From a little bit different perspective, I used to teach martial arts classes to women, men and children. One thing that was missing was training on what the escalation to an attack usually involves. Many trainers teach that there is an escalation of threats leading up to a physical attack (for example: aggressive behavior, followed by aggressive language, then testing out the victim by trying to intimidate them into giving what the attacker wants, followed by physical violence, at which point the supposed victim would react and fight back), and that an assertive acton by the intended victim can deter the attack. My training and experience says 'not so', that often the escalation part of attacks occurs well outside of the range of detection and control of the victim.

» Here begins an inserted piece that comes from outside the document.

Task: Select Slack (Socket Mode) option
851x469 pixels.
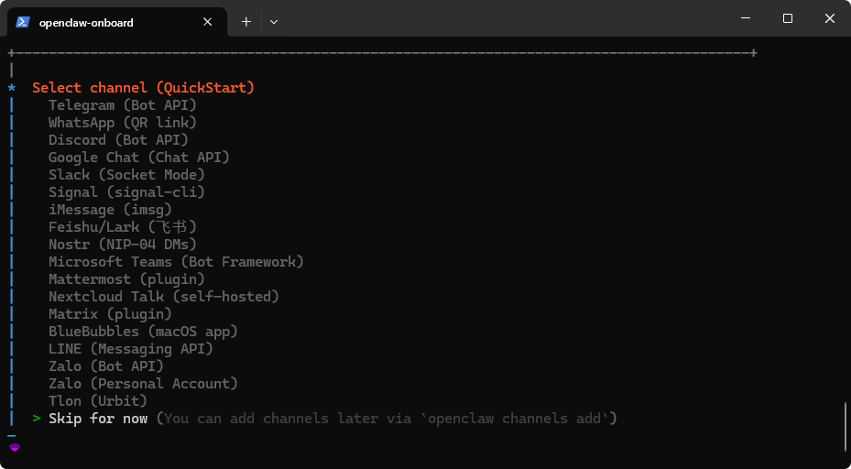Action: (x=126, y=175)
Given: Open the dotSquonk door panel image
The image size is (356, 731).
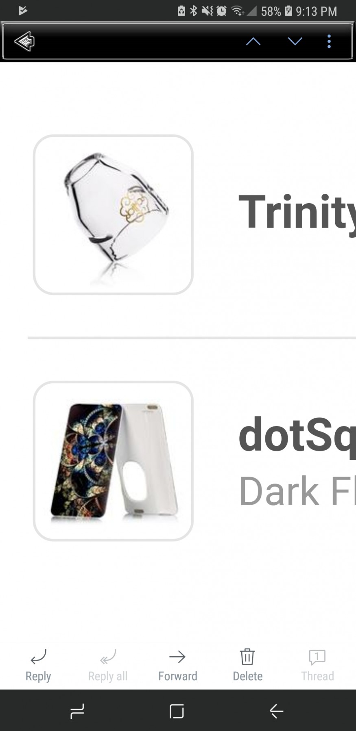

Consider the Taliban in Afghanistan training to attack the World Trade Center, Japanese in Manchuria training to attack Pearl Harbor, street punks in a basement training to attack a woman in a parking lot. Often the attacks are rapid and violent, stunning the victims into inaction. Women and men alike are not used to sudden attacks and do not generally train for them. A man walking from a building as a woman walks towards the building, they pass, and suddenly the man grabs the woman and body-slams her against a car, hits her once or twice, then does whatever his intent was to begin with. A man walking on the street, a cleancut teen walking beside him suddenly strikes him on the throat and the backs of the legs, then kicks him in the head, then proceeds with the intent of the attack. No warning, brutal, ultra-violent. These are the attacks it is hard to prepare and train for, you have to train your mind to respond in a martial manner. I feel it will have to be the same with firearms training. Do not learn to deter the attack, learn to keep your head and retaliate when you have been surprised.
When I worked in a retail gun shop, we often had people come in and buy a gun who said they had no intention of actually shooting someone, but just wanted it 'just in case'. Many of these were women and older gentlemen. Many men would come in and buy a gun, a holster, a couple of boxes of ammo, and had the intention of at least becoming familiar with the operation and handling of the firearm in case they needed to use it. I will not address the mindset of the purchasers (i.e. decision to kill if necessary), I do not know what that was as it was not within the scope of my job to interview purchasers as to their intent and resolution in case of need. I just sold guns and ammo and hunting licenses, not warrior training.
So, long roundabout way to answer the question, I would say that the first thing anyone looking for training will need to address is the gun owners' willingness and resolution to use lethal force if needed. And, BTW, I feel this is one area most concealed carry classes do not address in depth.